56- Melanoma should be included here as this has been the first approved indication.

59- T-cell responses are likely to play a key role in irAE, however it remains unclear whether this is the only driving cell type.

60- Fortunately, with appropriate management – and depending on grade of AE -, treatment needs to be permanently held only in a minority of patients (as described by the authors further on).

66- This should be kept broader as after failure to respond to (high dose) corticosteroids, other immune modulating agents such as MMF, cyclosporine and TNF inhibitors can be employed. TNF inhibitors are not commonly used in ir hepatitis as they are potentially hepatotoxic.

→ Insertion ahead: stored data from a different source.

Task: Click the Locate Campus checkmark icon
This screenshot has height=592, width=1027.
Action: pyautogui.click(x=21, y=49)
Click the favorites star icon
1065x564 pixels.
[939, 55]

87 onward C57BL/6 and B6/lpr mice were injected with MC38, followed by CPI. Were the other strains injected as well?

90 Please clarify the timepoint of CFA injection (e.g. day x after first CPI treatment/tumor injection etc.)

143 Please specify if this is the case in all strains/with all treatments.

147 Based on IHC, please specify the types of infiltrating mononuclear cells.

157 Please state if CFA was injected in both ‘treated’ and ‘untreated’ mice.

163 This is an interesting finding that should be further discussed as it includes sites of most frequent irAE in humans and might – or might not – be due to effects mediated by other cells and mechanisms than T cells.

175 Specify ‘immune infiltration’ e.g. of tumors or off-target organs.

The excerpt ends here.